Data rows
** Begin **
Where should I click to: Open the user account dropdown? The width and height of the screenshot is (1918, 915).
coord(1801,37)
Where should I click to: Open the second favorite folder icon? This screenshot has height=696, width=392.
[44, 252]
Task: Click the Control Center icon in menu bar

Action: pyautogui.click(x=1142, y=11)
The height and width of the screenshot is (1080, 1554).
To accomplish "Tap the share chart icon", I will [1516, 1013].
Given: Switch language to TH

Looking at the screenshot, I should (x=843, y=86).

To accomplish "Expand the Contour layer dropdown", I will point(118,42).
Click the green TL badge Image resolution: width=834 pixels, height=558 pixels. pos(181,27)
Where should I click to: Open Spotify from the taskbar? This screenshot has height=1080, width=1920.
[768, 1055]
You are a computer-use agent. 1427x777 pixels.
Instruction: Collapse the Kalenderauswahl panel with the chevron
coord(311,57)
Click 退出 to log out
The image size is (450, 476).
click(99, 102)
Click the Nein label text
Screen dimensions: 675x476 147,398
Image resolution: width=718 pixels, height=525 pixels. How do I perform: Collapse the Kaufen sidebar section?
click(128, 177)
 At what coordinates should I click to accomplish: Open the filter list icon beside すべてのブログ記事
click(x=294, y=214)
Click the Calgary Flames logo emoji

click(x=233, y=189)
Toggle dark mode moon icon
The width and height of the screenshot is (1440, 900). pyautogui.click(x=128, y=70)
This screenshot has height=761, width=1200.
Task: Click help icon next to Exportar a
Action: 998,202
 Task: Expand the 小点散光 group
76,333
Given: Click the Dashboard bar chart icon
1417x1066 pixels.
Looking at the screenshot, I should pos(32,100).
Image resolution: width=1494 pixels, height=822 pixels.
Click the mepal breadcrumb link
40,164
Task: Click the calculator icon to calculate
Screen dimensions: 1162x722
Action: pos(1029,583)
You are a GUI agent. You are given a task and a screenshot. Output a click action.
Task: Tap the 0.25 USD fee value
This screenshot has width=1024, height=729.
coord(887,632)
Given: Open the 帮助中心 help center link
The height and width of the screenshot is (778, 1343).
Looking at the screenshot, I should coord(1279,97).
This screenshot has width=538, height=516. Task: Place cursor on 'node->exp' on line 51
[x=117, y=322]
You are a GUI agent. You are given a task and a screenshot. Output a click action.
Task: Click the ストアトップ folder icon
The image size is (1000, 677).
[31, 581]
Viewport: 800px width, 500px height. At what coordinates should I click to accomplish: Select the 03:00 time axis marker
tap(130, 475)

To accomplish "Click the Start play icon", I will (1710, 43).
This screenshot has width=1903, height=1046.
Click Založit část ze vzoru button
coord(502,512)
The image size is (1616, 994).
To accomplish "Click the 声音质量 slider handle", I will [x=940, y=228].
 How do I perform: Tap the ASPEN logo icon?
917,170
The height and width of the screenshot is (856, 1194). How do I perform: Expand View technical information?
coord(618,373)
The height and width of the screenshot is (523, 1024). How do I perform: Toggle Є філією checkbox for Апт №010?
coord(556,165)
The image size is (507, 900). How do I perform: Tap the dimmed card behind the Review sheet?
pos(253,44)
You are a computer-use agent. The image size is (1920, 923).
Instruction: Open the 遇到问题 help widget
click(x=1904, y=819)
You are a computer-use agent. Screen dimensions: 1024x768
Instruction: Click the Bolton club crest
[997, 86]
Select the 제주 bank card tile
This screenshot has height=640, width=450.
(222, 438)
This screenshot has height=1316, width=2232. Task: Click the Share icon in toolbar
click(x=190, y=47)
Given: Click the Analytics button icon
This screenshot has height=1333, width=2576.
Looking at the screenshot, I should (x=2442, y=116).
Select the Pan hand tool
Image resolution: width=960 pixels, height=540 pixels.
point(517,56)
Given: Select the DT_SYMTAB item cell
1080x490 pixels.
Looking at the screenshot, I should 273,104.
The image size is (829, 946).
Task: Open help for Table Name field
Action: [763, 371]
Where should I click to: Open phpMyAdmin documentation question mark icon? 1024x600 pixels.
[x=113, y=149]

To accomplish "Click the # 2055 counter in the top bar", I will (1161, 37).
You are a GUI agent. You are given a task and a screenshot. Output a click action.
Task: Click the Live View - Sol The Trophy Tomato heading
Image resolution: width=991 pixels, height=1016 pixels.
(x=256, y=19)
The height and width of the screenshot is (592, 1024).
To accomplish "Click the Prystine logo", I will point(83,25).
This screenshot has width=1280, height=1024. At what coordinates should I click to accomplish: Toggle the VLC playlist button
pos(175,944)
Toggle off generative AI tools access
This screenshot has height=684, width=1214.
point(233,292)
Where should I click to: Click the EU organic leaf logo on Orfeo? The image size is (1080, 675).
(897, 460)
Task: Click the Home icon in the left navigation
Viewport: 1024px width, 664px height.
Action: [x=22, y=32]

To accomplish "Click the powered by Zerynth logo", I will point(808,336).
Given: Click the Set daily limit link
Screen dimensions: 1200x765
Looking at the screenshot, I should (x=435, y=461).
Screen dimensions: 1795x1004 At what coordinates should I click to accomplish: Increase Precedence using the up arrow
** End **
• Instructions to follow
Please format every line of the rows above as a JSON list of strings, one string per line, and leave out the blank lines.

• Answer to the problem
[
  "Where should I click to: Open the user account dropdown? The width and height of the screenshot is (1918, 915).",
  "coord(1801,37)",
  "Where should I click to: Open the second favorite folder icon? This screenshot has height=696, width=392.",
  "[44, 252]",
  "Task: Click the Control Center icon in menu bar",
  "Action: pyautogui.click(x=1142, y=11)",
  "The height and width of the screenshot is (1080, 1554).",
  "To accomplish \"Tap the share chart icon\", I will [1516, 1013].",
  "Given: Switch language to TH",
  "Looking at the screenshot, I should (x=843, y=86).",
  "To accomplish \"Expand the Contour layer dropdown\", I will point(118,42).",
  "Click the green TL badge Image resolution: width=834 pixels, height=558 pixels. pos(181,27)",
  "Where should I click to: Open Spotify from the taskbar? This screenshot has height=1080, width=1920.",
  "[768, 1055]",
  "You are a computer-use agent. 1427x777 pixels.",
  "Instruction: Collapse the Kalenderauswahl panel with the chevron",
  "coord(311,57)",
  "Click 退出 to log out",
  "The image size is (450, 476).",
  "click(99, 102)",
  "Click the Nein label text",
  "Screen dimensions: 675x476 147,398",
  "Image resolution: width=718 pixels, height=525 pixels. How do I perform: Collapse the Kaufen sidebar section?",
  "click(128, 177)",
  " At what coordinates should I click to accomplish: Open the filter list icon beside すべてのブログ記事",
  "click(x=294, y=214)",
  "Click the Calgary Flames logo emoji",
  "click(x=233, y=189)",
  "Toggle dark mode moon icon",
  "The width and height of the screenshot is (1440, 900). pyautogui.click(x=128, y=70)",
  "This screenshot has height=761, width=1200.",
  "Task: Click help icon next to Exportar a",
  "Action: 998,202",
  " Task: Expand the 小点散光 group",
  "76,333",
  "Given: Click the Dashboard bar chart icon",
  "1417x1066 pixels.",
  "Looking at the screenshot, I should pos(32,100).",
  "Image resolution: width=1494 pixels, height=822 pixels.",
  "Click the mepal breadcrumb link",
  "40,164",
  "Task: Click the calculator icon to calculate",
  "Screen dimensions: 1162x722",
  "Action: pos(1029,583)",
  "You are a GUI agent. You are given a task and a screenshot. Output a click action.",
  "Task: Tap the 0.25 USD fee value",
  "This screenshot has width=1024, height=729.",
  "coord(887,632)",
  "Given: Open the 帮助中心 help center link",
  "The height and width of the screenshot is (778, 1343).",
  "Looking at the screenshot, I should coord(1279,97).",
  "This screenshot has width=538, height=516. Task: Place cursor on 'node->exp' on line 51",
  "[x=117, y=322]",
  "You are a GUI agent. You are given a task and a screenshot. Output a click action.",
  "Task: Click the ストアトップ folder icon",
  "The image size is (1000, 677).",
  "[31, 581]",
  "Viewport: 800px width, 500px height. At what coordinates should I click to accomplish: Select the 03:00 time axis marker",
  "tap(130, 475)",
  "To accomplish \"Click the Start play icon\", I will (1710, 43).",
  "This screenshot has width=1903, height=1046.",
  "Click Založit část ze vzoru button",
  "coord(502,512)",
  "The image size is (1616, 994).",
  "To accomplish \"Click the 声音质量 slider handle\", I will [x=940, y=228].",
  " How do I perform: Tap the ASPEN logo icon?",
  "917,170",
  "The height and width of the screenshot is (856, 1194). How do I perform: Expand View technical information?",
  "coord(618,373)",
  "The height and width of the screenshot is (523, 1024). How do I perform: Toggle Є філією checkbox for Апт №010?",
  "coord(556,165)",
  "The image size is (507, 900). How do I perform: Tap the dimmed card behind the Review sheet?",
  "pos(253,44)",
  "You are a computer-use agent. The image size is (1920, 923).",
  "Instruction: Open the 遇到问题 help widget",
  "click(x=1904, y=819)",
  "You are a computer-use agent. Screen dimensions: 1024x768",
  "Instruction: Click the Bolton club crest",
  "[997, 86]",
  "Select the 제주 bank card tile",
  "This screenshot has height=640, width=450.",
  "(222, 438)",
  "This screenshot has height=1316, width=2232. Task: Click the Share icon in toolbar",
  "click(x=190, y=47)",
  "Given: Click the Analytics button icon",
  "This screenshot has height=1333, width=2576.",
  "Looking at the screenshot, I should (x=2442, y=116).",
  "Select the Pan hand tool",
  "Image resolution: width=960 pixels, height=540 pixels.",
  "point(517,56)",
  "Given: Select the DT_SYMTAB item cell",
  "1080x490 pixels.",
  "Looking at the screenshot, I should 273,104.",
  "The image size is (829, 946).",
  "Task: Open help for Table Name field",
  "Action: [763, 371]",
  "Where should I click to: Open phpMyAdmin documentation question mark icon? 1024x600 pixels.",
  "[x=113, y=149]",
  "To accomplish \"Click the # 2055 counter in the top bar\", I will (1161, 37).",
  "You are a GUI agent. You are given a task and a screenshot. Output a click action.",
  "Task: Click the Live View - Sol The Trophy Tomato heading",
  "Image resolution: width=991 pixels, height=1016 pixels.",
  "(x=256, y=19)",
  "The height and width of the screenshot is (592, 1024).",
  "To accomplish \"Click the Prystine logo\", I will point(83,25).",
  "This screenshot has width=1280, height=1024. At what coordinates should I click to accomplish: Toggle the VLC playlist button",
  "pos(175,944)",
  "Toggle off generative AI tools access",
  "This screenshot has height=684, width=1214.",
  "point(233,292)",
  "Where should I click to: Click the EU organic leaf logo on Orfeo? The image size is (1080, 675).",
  "(897, 460)",
  "Task: Click the Home icon in the left navigation",
  "Viewport: 1024px width, 664px height.",
  "Action: [x=22, y=32]",
  "To accomplish \"Click the powered by Zerynth logo\", I will point(808,336).",
  "Given: Click the Set daily limit link",
  "Screen dimensions: 1200x765",
  "Looking at the screenshot, I should (x=435, y=461).",
  "Screen dimensions: 1795x1004 At what coordinates should I click to accomplish: Increase Precedence using the up arrow"
]